New Mutation Paradigm

[Numsgil]

Okay, after looking over Greven's Post and how Avida does mutations.

Here's how the current DNA works (this is important)

Each unit is comprised of a type and a value.  Type is:

0 for numbers
1 for *numbers
2 for commands (add, etc.)
3 for conditions (=, etc.)
4 for flow (cond, stop, etc.)
5 for logic (and, or, etc.)

value determines which command or number it is.

Okay, here's a new system I've come up with:

First off, we'd need to come up with a way for the user to create a custom gaussian distribution, where he can decide what values the standard deviation includes (taht is, so he can determine the range for 99% of the generated values).

Mutations aren't limited to reproduction only, nor are they limited to children during reproduction.

1.  Point mutations (changing of ~1 command) can occur at any time in a bot's life.  It can change either the type or the value of a unit.  Which one is effected is determined by a probability slider the user can set.  If you set it more towards value, than type is less likely to mutate.

Changes in type always move  up or down by 1, or perhaps some user defined value of 1 to X).  Modular arithmetic is used, so a type of 5 + 1 = 0.  and 0 -1 = 5.

Changes in value are set by 2 custom gaussian curves.  One for number and *number, and one for the rest.

The number of places effected are determined by a custom gaussian curve.

During reproduction, much more massive changes are possible.

2. Copy Error mutation.  This is just like a point mutation in effect, but it's probalities and distributions are (or atleast can be, if the user so desires) different and only occurs during reproduction.

3.  Extra Copy Mutation.  This copies a segment of DNA X units long starting at A and inserted at B.  A and B are determined as a number between 1 and the genome length.  X is a custom gaussian curve.

4. Deletion.  Starting at A a segment of DNA X units long is deleted.  A is determined randomly between 1 and the genome length.  X is a custom gaussian distribution.

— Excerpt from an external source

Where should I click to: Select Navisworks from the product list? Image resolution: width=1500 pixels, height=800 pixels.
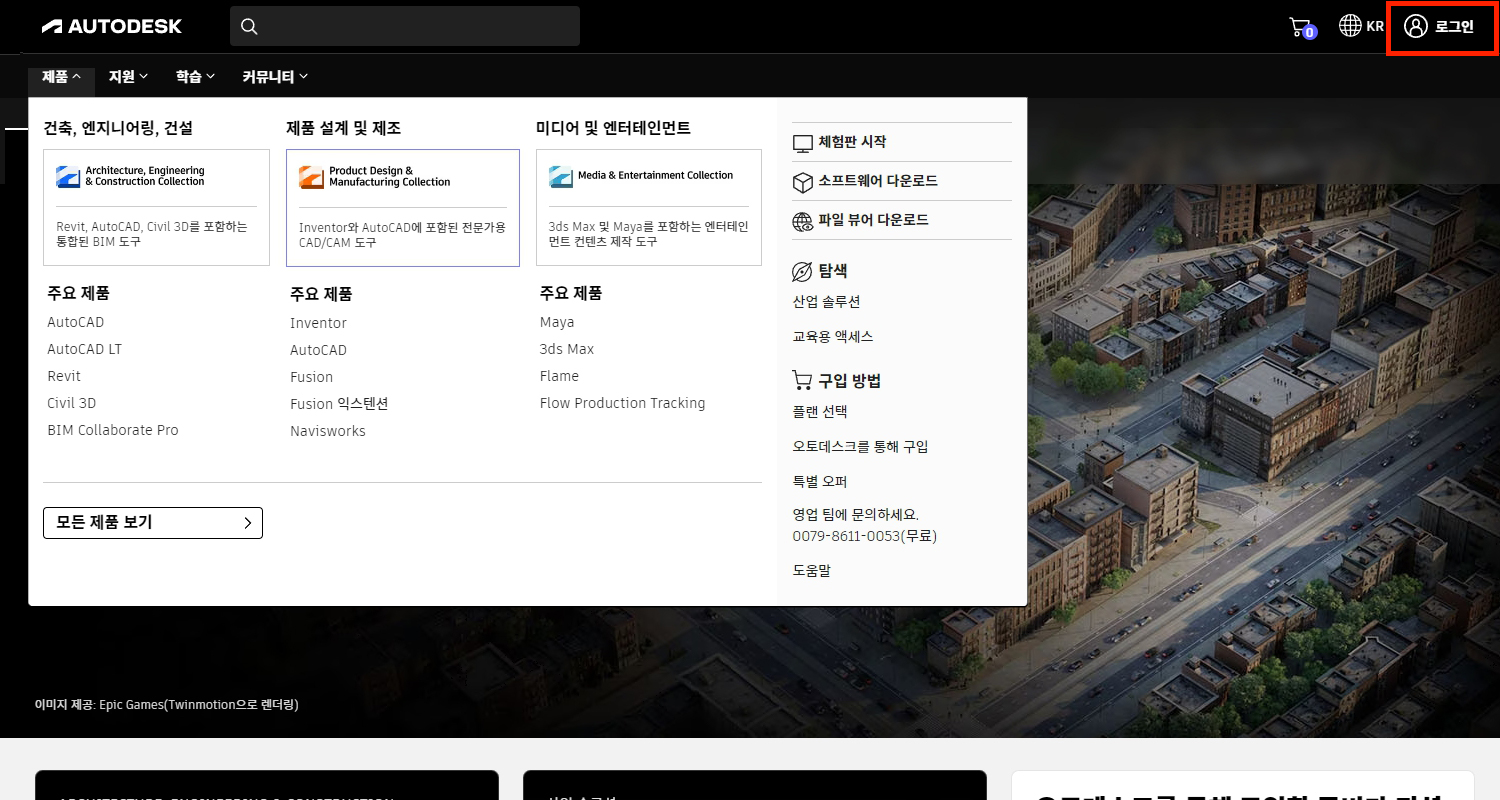(x=328, y=431)
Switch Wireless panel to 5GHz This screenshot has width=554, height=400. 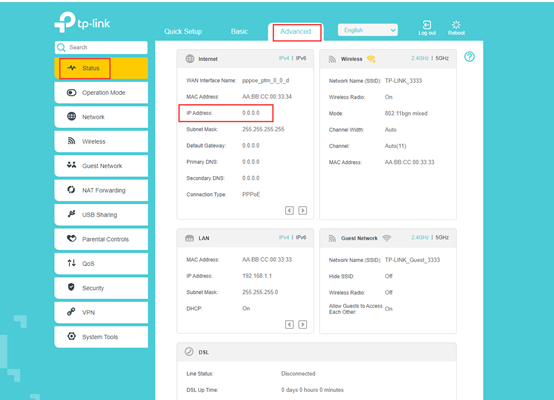tap(442, 58)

5.  Reversal.  Starting at A, X units of DNA are reversed.  That is, if the DNA is 5 6 > start, then it becomes start > 6 5.  A is between 1 and genome length, X is a custom Gaussian distribution.

6.  Insertion.  Starting at A, X units of DNA are inserted.  The type is determined by a special 6 way slider between all the types that the user can set.  The value is set by a linear distribution of all existing values for that type.

These mutations can affect either parent or child.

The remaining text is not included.